Entries on where items appear
»»
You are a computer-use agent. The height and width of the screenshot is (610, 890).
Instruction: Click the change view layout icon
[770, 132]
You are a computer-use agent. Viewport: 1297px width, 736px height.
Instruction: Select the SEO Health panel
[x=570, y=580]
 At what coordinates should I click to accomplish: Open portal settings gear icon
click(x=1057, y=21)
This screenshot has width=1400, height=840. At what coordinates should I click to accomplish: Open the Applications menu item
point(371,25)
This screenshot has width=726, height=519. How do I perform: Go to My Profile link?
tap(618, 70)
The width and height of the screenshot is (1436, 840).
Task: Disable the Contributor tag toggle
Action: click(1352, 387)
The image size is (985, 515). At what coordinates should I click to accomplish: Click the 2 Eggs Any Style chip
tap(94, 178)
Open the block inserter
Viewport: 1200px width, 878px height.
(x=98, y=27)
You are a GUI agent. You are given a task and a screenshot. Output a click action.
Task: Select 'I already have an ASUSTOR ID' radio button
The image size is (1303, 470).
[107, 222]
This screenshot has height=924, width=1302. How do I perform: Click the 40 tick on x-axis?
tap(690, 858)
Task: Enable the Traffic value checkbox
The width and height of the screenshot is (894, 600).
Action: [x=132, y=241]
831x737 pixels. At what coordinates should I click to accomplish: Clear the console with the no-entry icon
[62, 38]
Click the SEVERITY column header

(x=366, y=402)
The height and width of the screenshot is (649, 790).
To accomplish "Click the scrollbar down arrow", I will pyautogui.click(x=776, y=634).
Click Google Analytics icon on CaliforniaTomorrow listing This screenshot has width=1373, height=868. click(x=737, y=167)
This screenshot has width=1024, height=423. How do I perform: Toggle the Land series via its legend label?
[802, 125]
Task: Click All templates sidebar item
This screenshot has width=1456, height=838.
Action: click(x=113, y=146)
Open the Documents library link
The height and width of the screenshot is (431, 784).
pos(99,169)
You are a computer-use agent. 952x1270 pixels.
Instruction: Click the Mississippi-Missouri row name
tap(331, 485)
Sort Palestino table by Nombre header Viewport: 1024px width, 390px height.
««
■ **What is needed**:
Recast these lines as a numbered list, leaving out blank lines.

■ **Result**:
1. You are a computer-use agent. The height and width of the screenshot is (610, 890).
2. Instruction: Click the change view layout icon
3. [770, 132]
4. You are a computer-use agent. Viewport: 1297px width, 736px height.
5. Instruction: Select the SEO Health panel
6. [x=570, y=580]
7.  At what coordinates should I click to accomplish: Open portal settings gear icon
8. click(x=1057, y=21)
9. This screenshot has width=1400, height=840. At what coordinates should I click to accomplish: Open the Applications menu item
10. point(371,25)
11. This screenshot has width=726, height=519. How do I perform: Go to My Profile link?
12. tap(618, 70)
13. The width and height of the screenshot is (1436, 840).
14. Task: Disable the Contributor tag toggle
15. Action: click(1352, 387)
16. The image size is (985, 515). At what coordinates should I click to accomplish: Click the 2 Eggs Any Style chip
17. tap(94, 178)
18. Open the block inserter
19. Viewport: 1200px width, 878px height.
20. (x=98, y=27)
21. You are a GUI agent. You are given a task and a screenshot. Output a click action.
22. Task: Select 'I already have an ASUSTOR ID' radio button
23. The image size is (1303, 470).
24. [107, 222]
25. This screenshot has height=924, width=1302. How do I perform: Click the 40 tick on x-axis?
26. tap(690, 858)
27. Task: Enable the Traffic value checkbox
28. The width and height of the screenshot is (894, 600).
29. Action: [x=132, y=241]
30. 831x737 pixels. At what coordinates should I click to accomplish: Clear the console with the no-entry icon
31. [62, 38]
32. Click the SEVERITY column header
33. (x=366, y=402)
34. The height and width of the screenshot is (649, 790).
35. To accomplish "Click the scrollbar down arrow", I will pyautogui.click(x=776, y=634).
36. Click Google Analytics icon on CaliforniaTomorrow listing This screenshot has width=1373, height=868. click(x=737, y=167)
37. This screenshot has width=1024, height=423. How do I perform: Toggle the Land series via its legend label?
38. [802, 125]
39. Task: Click All templates sidebar item
40. This screenshot has width=1456, height=838.
41. Action: click(x=113, y=146)
42. Open the Documents library link
43. The height and width of the screenshot is (431, 784).
44. pos(99,169)
45. You are a computer-use agent. 952x1270 pixels.
46. Instruction: Click the Mississippi-Missouri row name
47. tap(331, 485)
48. Sort Palestino table by Nombre header Viewport: 1024px width, 390px height.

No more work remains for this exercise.